> **PROBLEM TO SOLVE**: Could you convert the data into a JSON list of strings, starting at the line that has "Image resolution: width=293" and stopping after the line that has "(x=103, y=15)"? Use one string per line, skip blank lines, and leave out the pictures.

> **EXERCISE DATA**:
-=-=-=-=-

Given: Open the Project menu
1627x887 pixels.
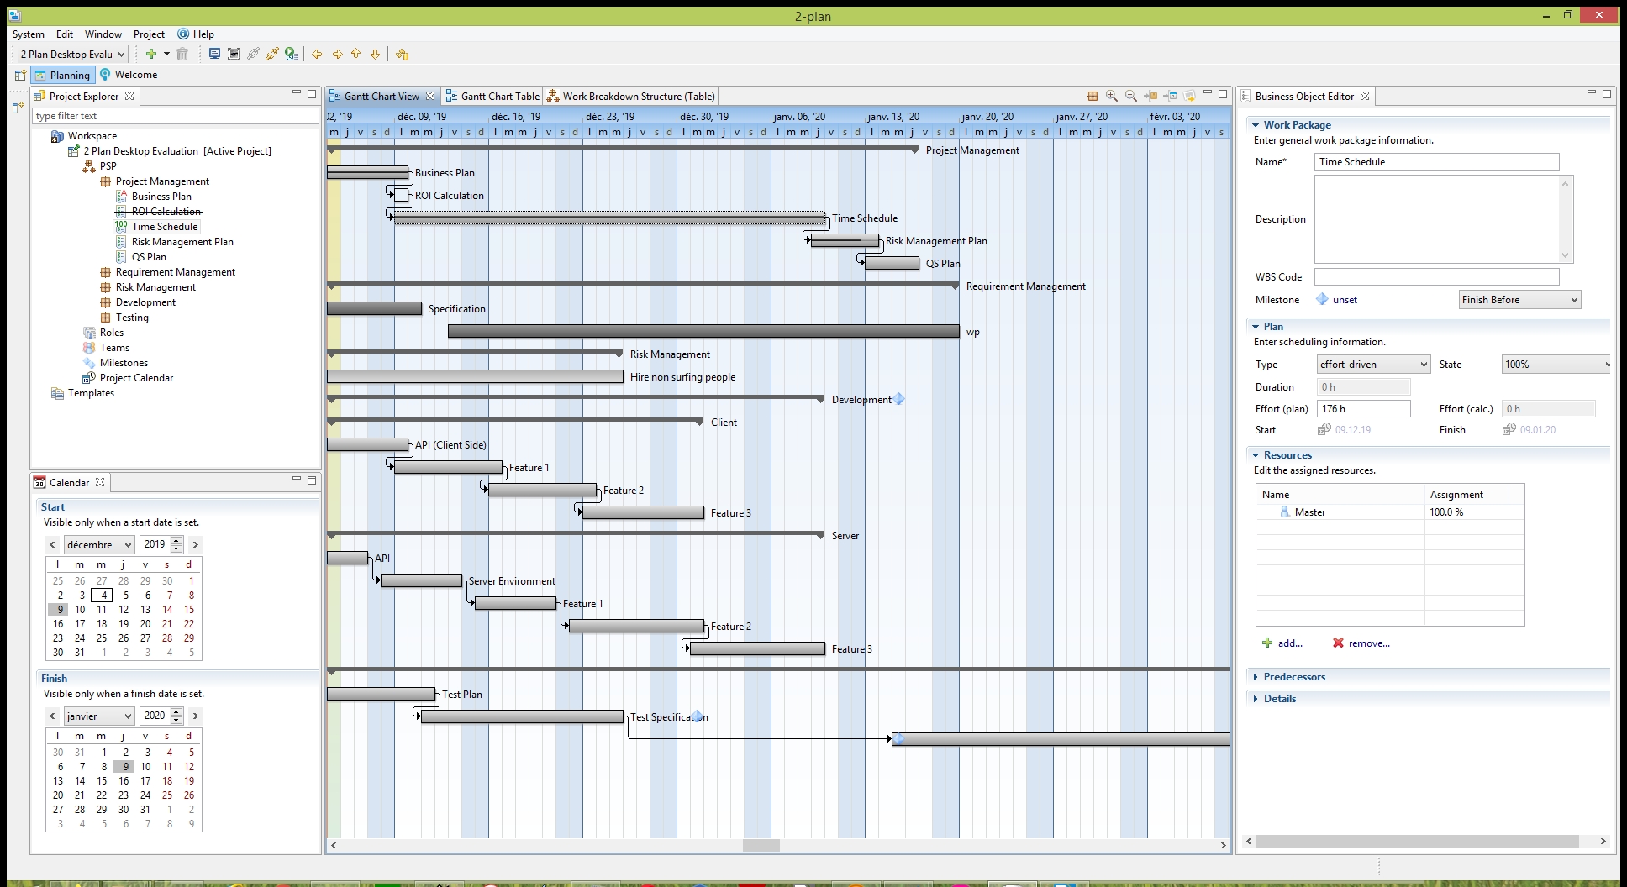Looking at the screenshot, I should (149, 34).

-=-=-=-=-

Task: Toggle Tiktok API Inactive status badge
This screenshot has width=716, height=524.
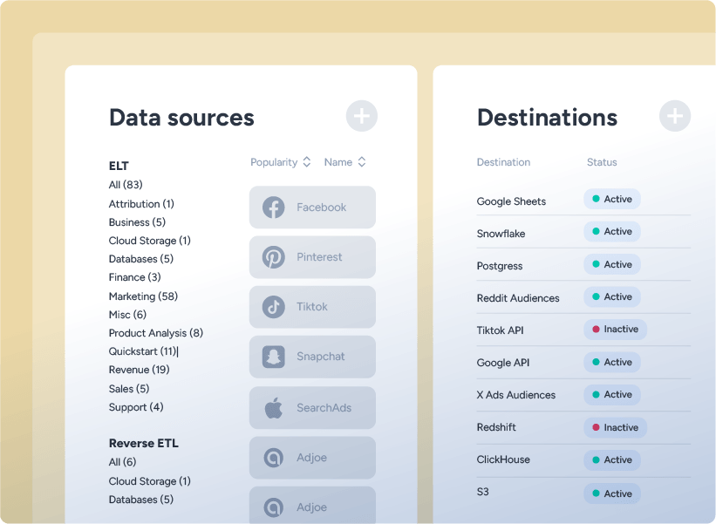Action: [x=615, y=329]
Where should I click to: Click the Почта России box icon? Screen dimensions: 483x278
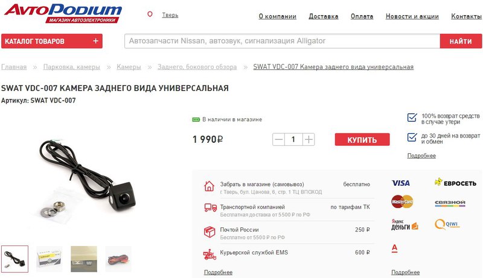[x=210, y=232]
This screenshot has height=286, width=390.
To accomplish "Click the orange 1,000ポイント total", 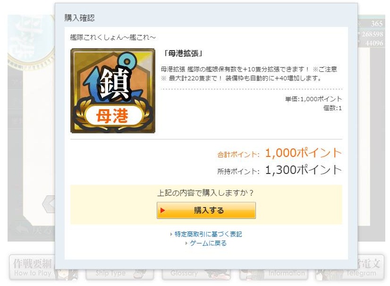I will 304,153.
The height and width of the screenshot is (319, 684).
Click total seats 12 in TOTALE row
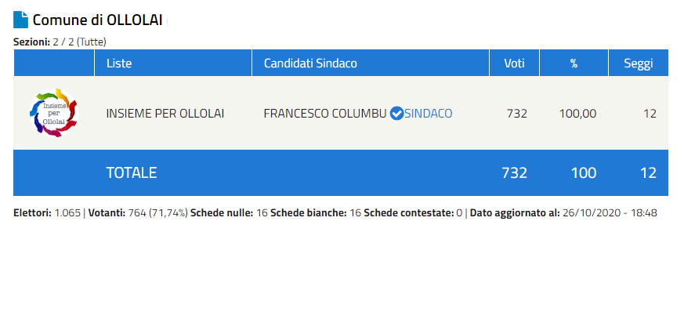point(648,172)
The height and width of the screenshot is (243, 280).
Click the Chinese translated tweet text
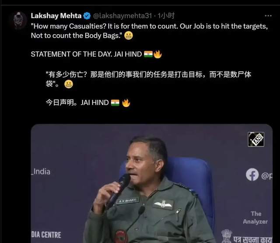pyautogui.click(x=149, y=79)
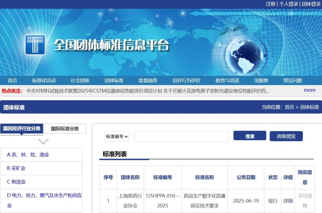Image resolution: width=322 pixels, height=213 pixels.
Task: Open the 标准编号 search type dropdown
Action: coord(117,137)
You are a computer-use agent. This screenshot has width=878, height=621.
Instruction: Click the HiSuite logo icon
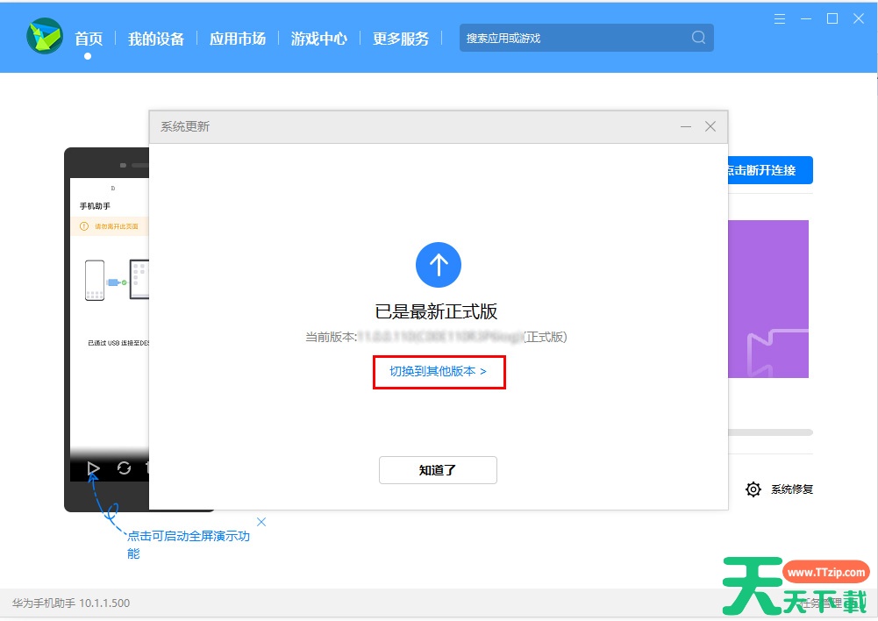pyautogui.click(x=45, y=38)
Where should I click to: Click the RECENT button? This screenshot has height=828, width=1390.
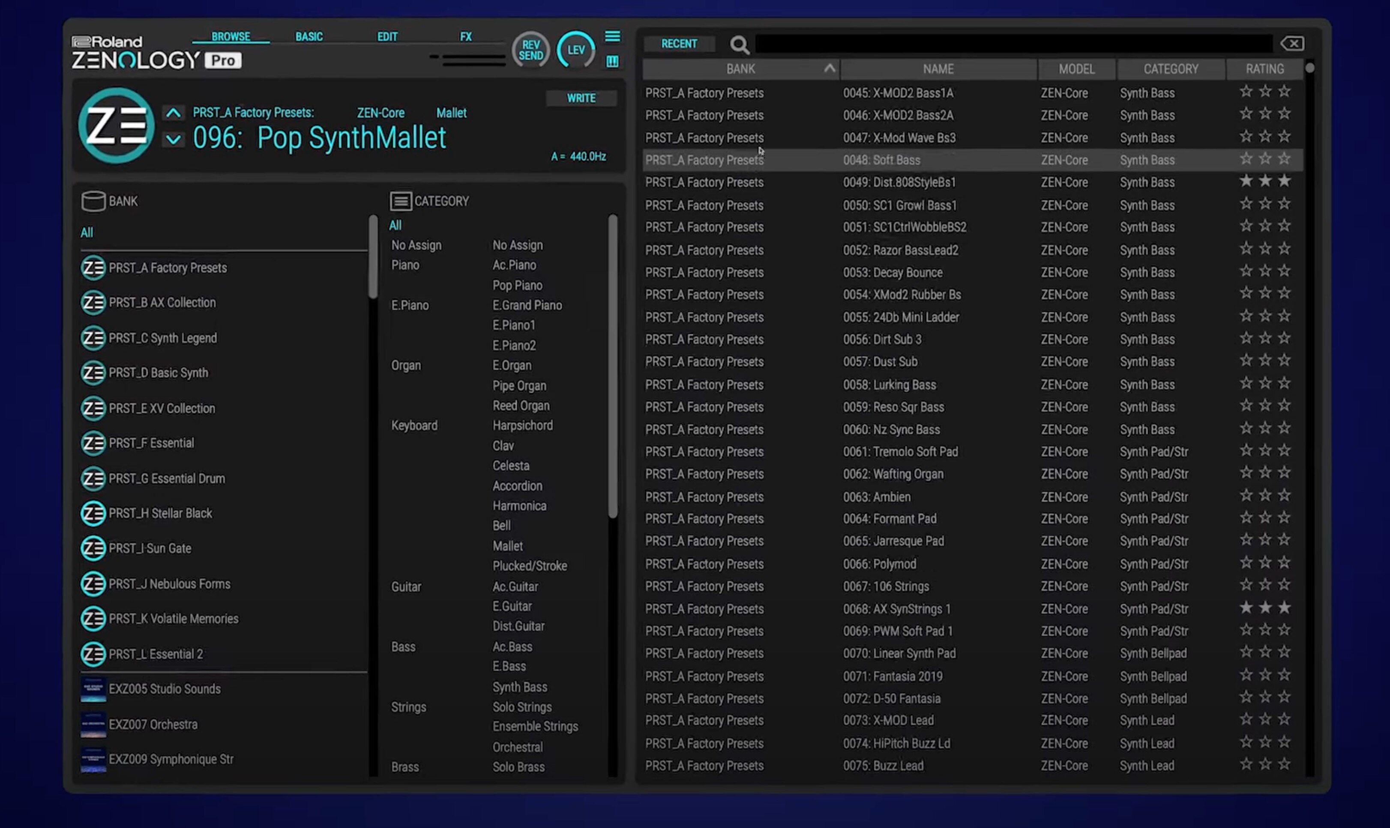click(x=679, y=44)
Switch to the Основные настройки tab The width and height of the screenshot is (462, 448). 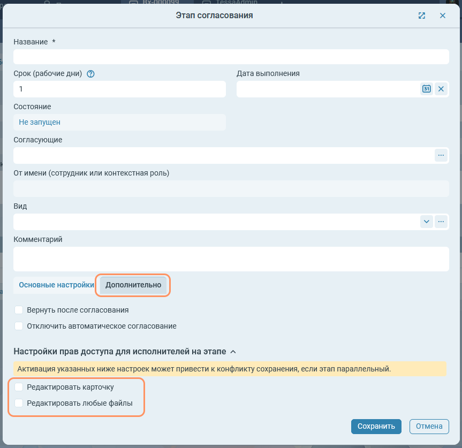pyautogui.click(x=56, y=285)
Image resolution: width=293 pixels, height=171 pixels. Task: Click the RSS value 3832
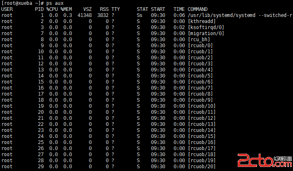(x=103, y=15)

-=-=-=-=-

> **RESPONSE BELOW**:
[
  "Image resolution: width=293 pixels, height=171 pixels. Task: Click the RSS value 3832",
  "(x=103, y=15)"
]